Sergei Polusmiak (Сергей Полусмяк Сергій Полусм'як) born in 1951 in Kharkiv, Ukraine is a Ukrainian Pianist "Merited Artist of Ukraine". He graduated from Kharkiv Music College in 1969 and from Kharkiv Conservatory ".
He graduated from Kharkiv Music College in 1969 and from Kharkiv Conservatory in 1975, where he studied with Regina Horowitz, sister of Vladimir Horowitz.
In 1978 he received the Post Graduate Diploma at Kiev Conservatory, Ukraine and in 1981 completed Advanced Studies at Moscow State Tchaikovsky Conservatory, Russia.
From 1975 to 1998 Sergei Polusmiak was teaching at Kharkiv Conservatory and at the Kharkiv Special Music School for Gifted Children.
Sergei Polusmiak started his professional career as a music educator and as a concert pianist by teaching, giving master classes, playing solo piano recitals, chamber music recitals, and as a soloist with symphony orchestras.
For his contribution as a concert pianist Sergei Polusmiak was awarded the title of Merited Artist of Ukraine by the President of Ukraine.
In 1996 Sergei Polusmiak became a Full Professor of piano at Kharkiv Institute of Arts.

Sergei Polusmiak performed concerts in Russia, France, Germany, Belgium, Mexico, Argentina, China and the United States. He was presented "Sergei at the Aronoff" piano program at the Grand Opening of the Aronoff Center for the Arts, Cincinnati, and has appeared as a soloist with Kharkiv Philharmonic Orchestra, Ukraine; Cincinnati Chamber Orchestra, Keith Lockhart, Music Director, USA; Northern Kentucky Symphony, USA; Russian Chamber Orchestra of San Francisco, USA and Shanghai Philharmonic, Shanghai, China.

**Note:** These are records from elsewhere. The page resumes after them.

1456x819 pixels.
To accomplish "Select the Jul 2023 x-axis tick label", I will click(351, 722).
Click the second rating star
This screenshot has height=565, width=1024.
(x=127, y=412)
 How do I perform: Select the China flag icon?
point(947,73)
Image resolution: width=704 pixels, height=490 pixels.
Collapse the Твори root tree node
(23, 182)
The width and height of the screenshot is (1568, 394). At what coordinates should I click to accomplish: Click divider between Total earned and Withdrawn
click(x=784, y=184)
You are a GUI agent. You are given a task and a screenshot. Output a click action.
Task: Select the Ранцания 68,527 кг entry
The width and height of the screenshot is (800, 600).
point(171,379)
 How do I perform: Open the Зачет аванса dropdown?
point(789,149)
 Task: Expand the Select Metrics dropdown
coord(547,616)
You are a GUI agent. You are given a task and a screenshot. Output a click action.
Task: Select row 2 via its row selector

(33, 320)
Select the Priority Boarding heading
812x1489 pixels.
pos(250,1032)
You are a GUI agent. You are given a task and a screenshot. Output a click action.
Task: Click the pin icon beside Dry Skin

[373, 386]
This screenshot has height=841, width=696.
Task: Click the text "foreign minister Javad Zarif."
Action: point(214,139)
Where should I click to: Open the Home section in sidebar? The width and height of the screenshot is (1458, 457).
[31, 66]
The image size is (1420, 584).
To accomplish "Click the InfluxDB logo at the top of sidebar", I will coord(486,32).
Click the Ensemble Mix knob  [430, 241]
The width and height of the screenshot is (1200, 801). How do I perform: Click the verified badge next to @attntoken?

Sergei Polusmiak has been a jury member of major international piano competitions, including Vladimir Krainev International Piano Competition, Kharkiv, Ukraine; the First International Competition for Young Pianists in Memory of Vladimir Horowitz, Kyiv, Ukraine; Joanna Hodges International Piano Competition, Palm Desert, California, USA; Lysenko International Piano Competition, Kyiv, Ukraine; Milosh Magin International Piano Competition, Paris, France; Rameau au Chateau International Piano Competition, Cosne sur Loire, France; World Piano Competition, Cincinnati, USA; International Piano Competition "Svyato Muz" Lugansk, Ukraine and George Gershwin International Piano Competition, Philadelphia, USA. He was also founder and artistic director of the Ukrainian-France Summer Music Festival in Kharkiv, Ukraine; director of Ukrainian Children's Music Theater and director of Summer Piano Institute at Northern Kentucky University.

Sergei Polusmiak has conducted master classes in Oberlin Conservatory of Music, Oberlin, USA; College Conservatory of Music, University of Cincinnati, USA; Joanna Hodges International Symposium, Vancouver, USA; "Musicalia", Toulouse, France; "Encuentro International de Pianistas", San Juan, Argentina; Oriental Arts Center, Shanghai, China and others.

The students of Sergei Polusmiak have won numerous prizes at international piano competitions and
performed with orchestras such as Kharkiv Philharmonic, Ukraine; Lugansk Philharmonic, Ukraine; The St.
Petersburg Philharmonic, Russian; L’Orchestre Symphonique de Montreal, Canada; Netherland Symphony
Orchestra; Corpus Christi Symphony Orchestra, USA; Northwest Florida Symphony Orchestra, USA;
Kentucky Symphony Orchestra, USA; Russian Chamber Orchestra of San Francisco, USA; Minnesota
Sinfonia, USA; Jefferson Symphony Orchestra, USA; Shanghai Philharmonic, China; The Cincinnati
Chamber Orchestra and The Cincinnati Symphony Orchestra, USA.

Sergei has recorded five CDs: Sergei Plays Sergei and Alexander, solo piano works of Rachmaninoff and Scriabin; "Hommage a Shostakovich", music for Two Pianos with French pianist, Thérèse Dussaut; "Music for Clarinet and Piano" with Ukrainian prodigy, Alexander Bedenko; "Beautiful Music For Friends, The Language of Feelings", solo piano music by Bach, Mozart, Chopin, Liszt, Brahms and Rachmaninoff and "Therese Dussaut, Sergei Polusmiak, Piano 4 hands", music by Tchaikovsky and Dvorak with Therese Dussaut.